— Ага, испугались! — окружили фанаты стойку.
И тут послышался новый призыв.
— Бей голубых!
На место происшествия явился патрульный наряд милиции — два ППС-ника. И были сами тому не рады. Им противостояла целая толпа фанатов.
Явилось очередное подкрепление в лице иного наряда на патрульно-постовой машине. И пешие ППС-ники бросились в салон авто, едва успели закрыться. Как на них нахлынула бесчинствующая толпа фанатов, и опрокинула автомобиль.
Наряд принялся просить подкрепления, передав сведения о бесчинствах на вверенной им территории.
— Кажись, пронесло, девки, — молвила старуха, выглянув из укрытия.
— Тебя, ба? Или уже нас? — затараторила Надя.
— Ой! — прильнула к полу та. — Беда!
— Подставила себя и нас? — дошло до Веры.
Серафим ничего не понимал, как и не мог взять в толк, что заставило людей выйти из себя и стать злыми.
— Неужели я всему виновник?
— А то кто же, — заявил бармен.
— Молчи, — погрозили ему кулаком спутницы Серафима.
— Милиция-А-А...
На крик бармена отреагировал один из вновь прибывших сотрудников правоохранительных органов. Спутницы Серафима огорчились, а он напротив радовался и улыбался.
— Так ведь дали машину и едем!
— Ага, дали. Как же! Ещё и не начали, — обиженно произнесла Надя. — Нас менты загребли в свой "бобик". Теперь посадят за решётку в "обезьянник"!
— Вот и погуляли, — прибавила бабуля.
— Ага, — согласилась Вера. — Как и обещал священник: муки только начинаются.
Она точно в воду глядела. Их загнали в одно КПЗ с фанатами той троицы, которую оприходовала одним ударом Люба.
— Ой! Ох... — признали они их.
— А, явились, — порадовался верзила, выступая среди временно задержанных паханом "обезьянника". — Пора платить по долгам!
— А может, удастся откупиться? — предложила Вера деньги. И даже драгоценности. Но нет — фанат жаждал мести — крови.
Тут и закричал Серафим истошным голосом подобным на вопль. То был крик души, рвущийся наружу из-за вопиющей несправедливости. И затряс прутья решётки, став в одночасье невменяемым.
— Да он бешенный! — отскочил верзила от женщин, боясь заразиться.

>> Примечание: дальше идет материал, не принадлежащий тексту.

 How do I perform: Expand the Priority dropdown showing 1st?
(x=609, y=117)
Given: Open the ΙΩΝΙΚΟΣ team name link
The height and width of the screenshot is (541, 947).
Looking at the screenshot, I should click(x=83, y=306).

— И не только, а ещё псих, — припугнула вдобавок Надька. — Куси их, Серафим! Куси-и-и...
Тот упал на пол и забился точно умирающий в предсмертных конвульсиях.
— Испугались! — продолжала донимать девчушка фанатов.
— Надька, прекрати! — бросилась Вера к Серафиму. — Что с тобой, родной мой? Успокойся! Я здесь — рядом! С тобой! И моя семья! Мы не бросим тебя — не оставим! Поможем всё пережить! Ну же, уймись! Угомонись!
Вера обняла Серафима — голову руками — и прижала к груди, поцеловав в лоб. Тот прекратил трястись, и просто нервно дрожал.
— Похоже, припадок прошёл.
Пришёл надзиратель.
— Чего шумим? Мало вам вломили? Ещё хотите? — ударил он резиновой дубинкой по прутьям решётки.
— Это не мы, сержант! А они! Это всё бабы-ы-ы... — зароптали фанаты.
— Будет заливать!
— Это голубой — провокатор!
— Что? Кто? Я не ослышался? Это кто кого обозвал голубым? — ударил ещё раз сержант дубинкой для острастки по решётке, добиваясь желаемого результата. — Чтоб ни звука мне! А то мешаете смотреть кубок страны по телевизору!
— А какой счёт и тайм идёт? — робко вопросил верзила.
— А, спартач!
Фанат промолчал.
— Дуют ваши, а наши им задают жару! Кубок наш! Не сомневайся! Не зря же мы победили вас перед началом поединка! То был знак свыше!
Сержант удалился.
— Час от часу нелегче, — готов был перегрызть прутья решётки верзила. Но вместо этого зарыдал словно малое дитя.
— Не плачь, — приблизилась к нему без боязни Надя. — На вот — держи...
Она протянула ему конфету.
— Спартак, — счёл верзила название с обёртки.
— Это хороший знак, дядя. Твоей команде ещё повезёт. Ведь я — Надежда!
— Пы-правда?
— Я же просил тишины! — явился сержант. Он был злым.
— А чё случилось? — заинтересовалась Надя, приняв удар "тюремщика" на себя, веря: её, как ребёнка, он не тронет. — Ничья?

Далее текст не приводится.